A short time later Gill emailed back and said that the medical director would like to invite us to come back to the orphanage and give us the note personally.  The orphanage director is newer, she used to be a physician at the orphanage who did the medical evaluations of the babies.
When we arrived at the orphanage they took us into the new building (they were building it when we were there 8 years ago) and we went into a conference room. Gill brought out the file and showed us the note, still in the medical record.  Then the orphanage director came down and met us.  Gill removed the note and handed it to Diana and we all took many photos.  We were very, very happy. They let Diana look through the rest of the files and she could see some of the photos we sent the orphanage over time.

Diana gave the director the gifts she brought for the children. Being a percussionist, we purchased several Xylophones and a mixed percussion instrument bag and some small UCLA teddy bears.  We brought the staff Sees candy. 
We then had lunch in the cafeteria, with Yangzhou Fried Rice, yum! And several vege options for me and had an opportunity to learn about how the orphanage has changed over the years.  There were only 60 children in the building, and all of them were special needs, mainly cerebral palsy or Downs syndrome.  The rest of the buildings were for seniors.  We took a tour of the children’s rooms, but it was nap time so we couldn’t go inside, but a few of the kids were awake and waving at us and smiling. The facility was very clean and the cribs looked new, much different than when we were there in 2009. It felt very sad to see these children without homes. 
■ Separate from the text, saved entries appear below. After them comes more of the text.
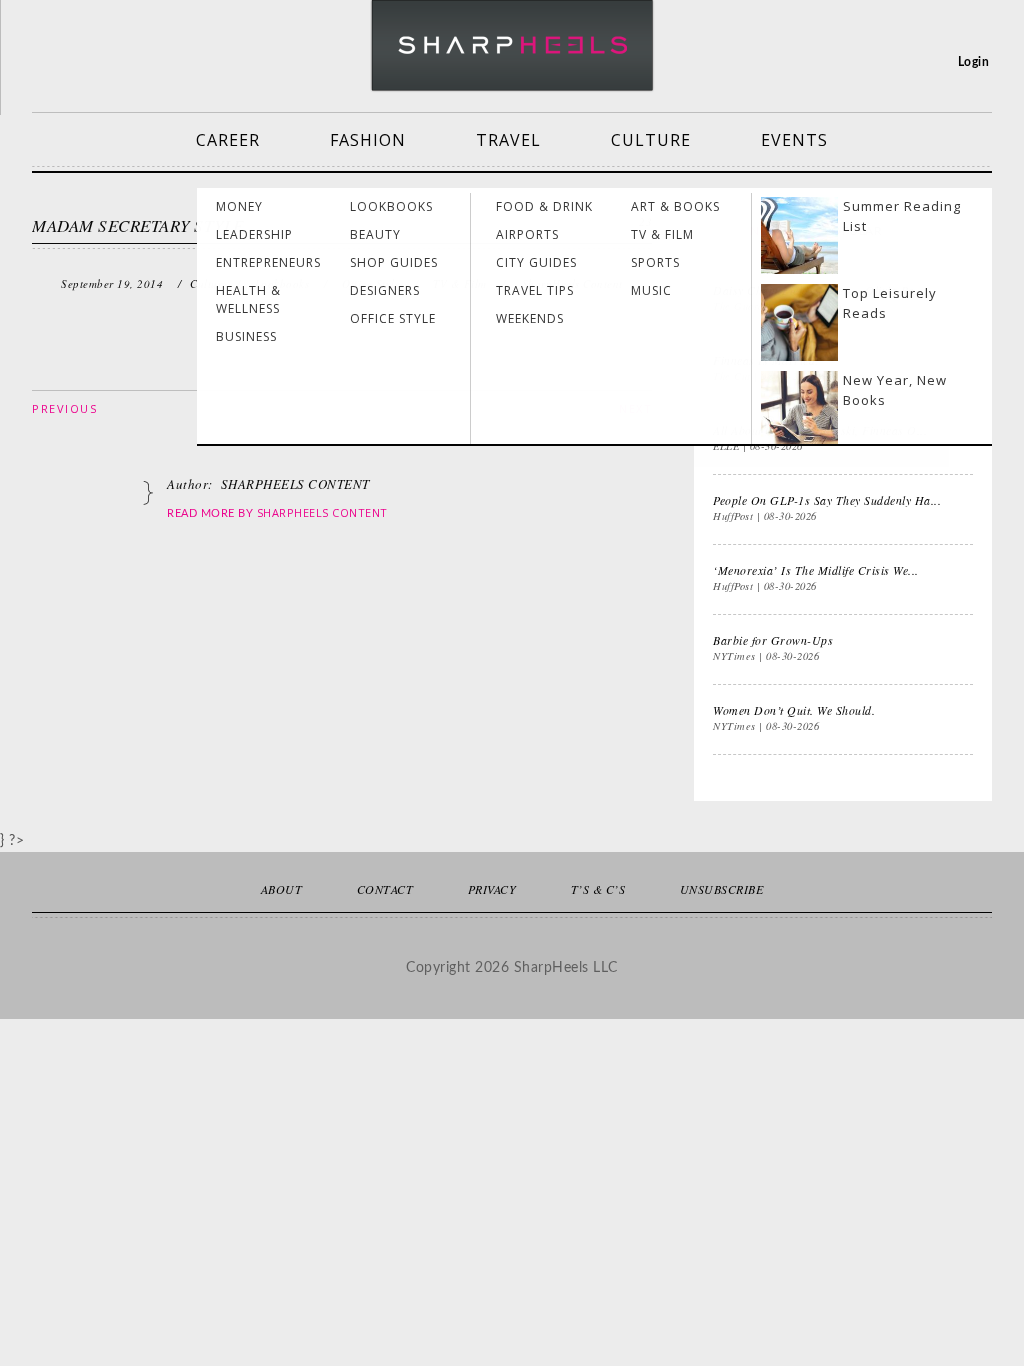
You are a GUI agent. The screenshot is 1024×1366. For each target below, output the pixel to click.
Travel (508, 140)
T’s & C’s (598, 889)
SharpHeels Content (322, 512)
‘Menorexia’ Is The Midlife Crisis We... (816, 570)
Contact (385, 889)
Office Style (393, 318)
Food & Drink (544, 206)
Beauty (375, 234)
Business (246, 336)
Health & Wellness (248, 299)
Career (228, 140)
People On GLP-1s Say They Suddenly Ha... (827, 500)
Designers (385, 290)
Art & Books (675, 206)
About (282, 889)
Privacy (492, 889)
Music (651, 290)
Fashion (368, 140)
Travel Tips (535, 290)
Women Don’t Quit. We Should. (794, 710)
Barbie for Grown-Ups (773, 640)
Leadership (254, 234)
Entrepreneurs (268, 262)
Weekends (530, 318)
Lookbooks (391, 206)
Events (794, 140)
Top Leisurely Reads (890, 303)
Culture (651, 140)
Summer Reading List (902, 216)
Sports (655, 262)
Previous (64, 408)
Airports (527, 234)
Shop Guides (394, 262)
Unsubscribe (722, 889)
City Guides (536, 262)
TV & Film (662, 234)
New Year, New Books (895, 390)
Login (974, 62)
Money (239, 206)
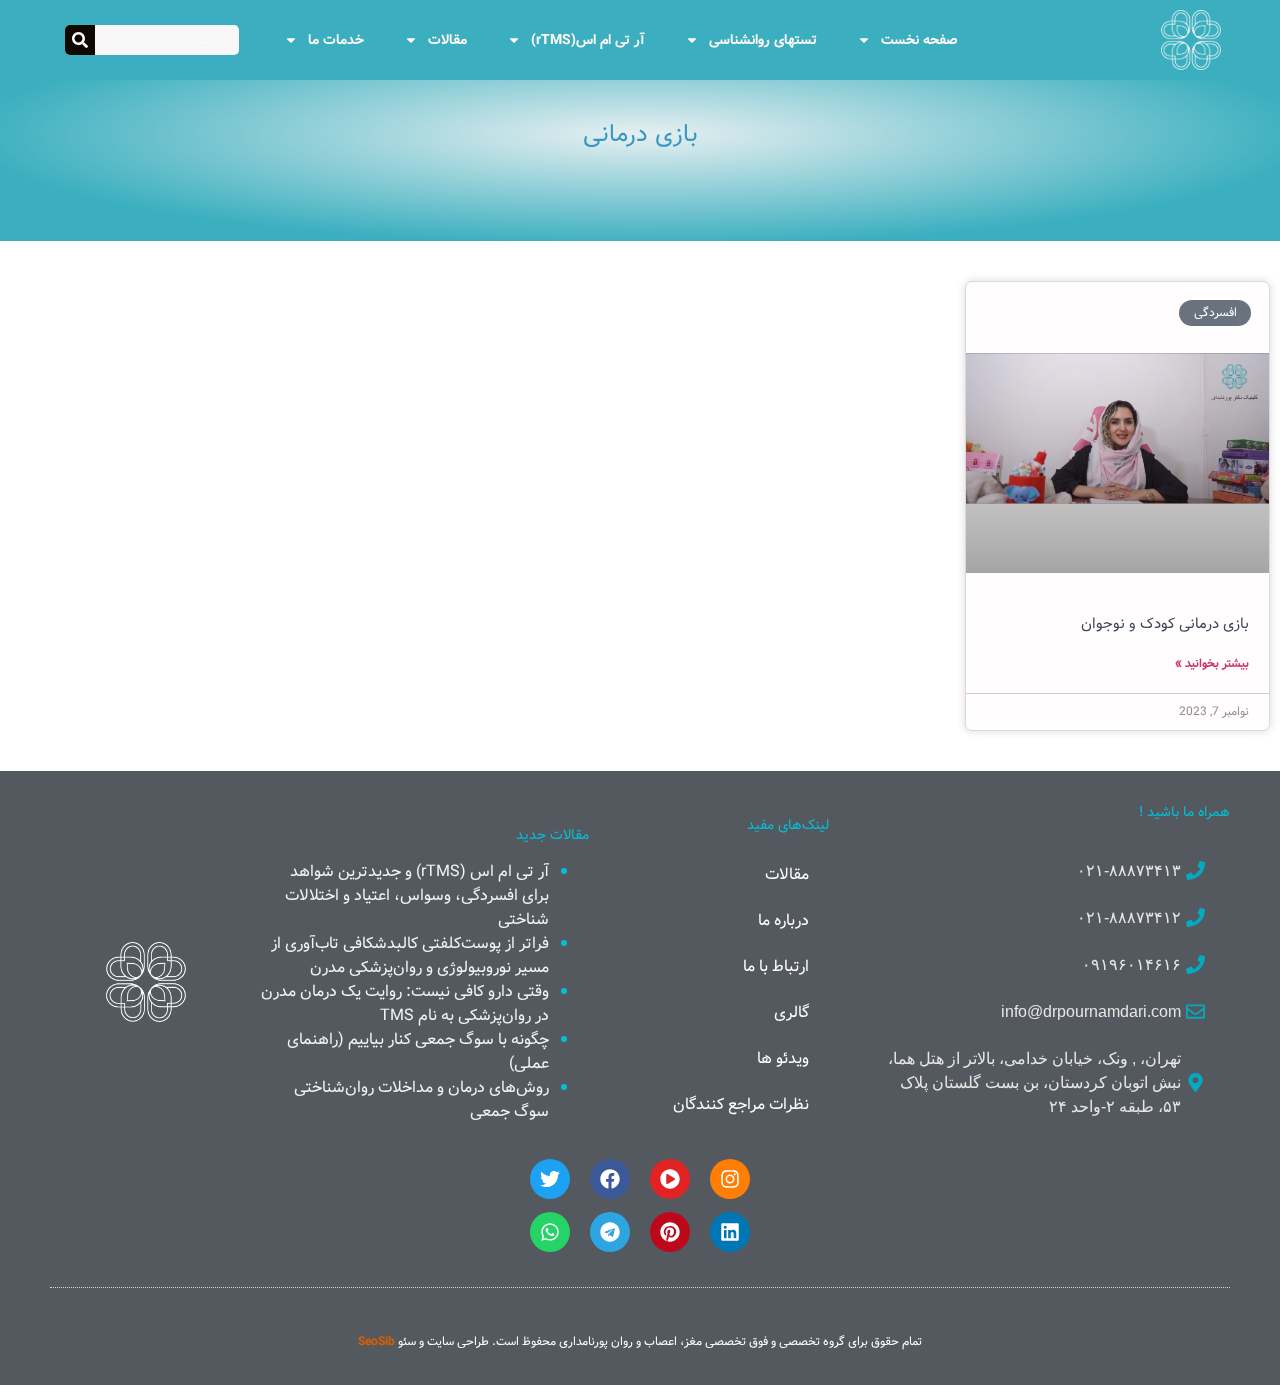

 On the first floor they have an orphanage museum. Diana wrote in a book they have for children to sign when they return.  There were photos on the wall from previous reunions and we found our group photo on the stage with the girls holding the huge Teddy Bears.  We also saw the wall of baby photos, that was so special! But what was exciting was to see the newspaper clippings from our 2009 reunion.  There were photographers everywhere during that trip.  We found our friends Mindy, Hannah and Lilly’s photograph in some newspaper, and saw our groups photo on the cover of the China Daily (Like the USA Today) and several other stories.  Sadly, the light had faded them and they were very hard to read.

We then headed outside and toured the grounds, took some photos recreating our pagoda photo from June 19, 1997.  We also saw the wall with the hand-prints of the children who have returned to visit.  We found Diana’s and several other girls who joined us on our trip (Marissa, Hannah, Lilly, Emi, Chay). They took a new hand-print of Diana and will be hanging that as well.
Our final photos were in front of the new orphanage gate.  We said good bye and thanked them so much for a great day.  Couldn't have asked for anything more.
Before heading back to Nanjing, we stopped at the lake in Yangzhou for a couple of photos.

We drove to Nanjing, crossing the river by car ferry, and headed to our hotel.  Thank goodness to mark’s Marriott status, we were upgraded to a lovely suite and used the concierge lounge for dinner. 

Sadly still no bag….so will do some shopping when to land in Hong Kong tomorrow.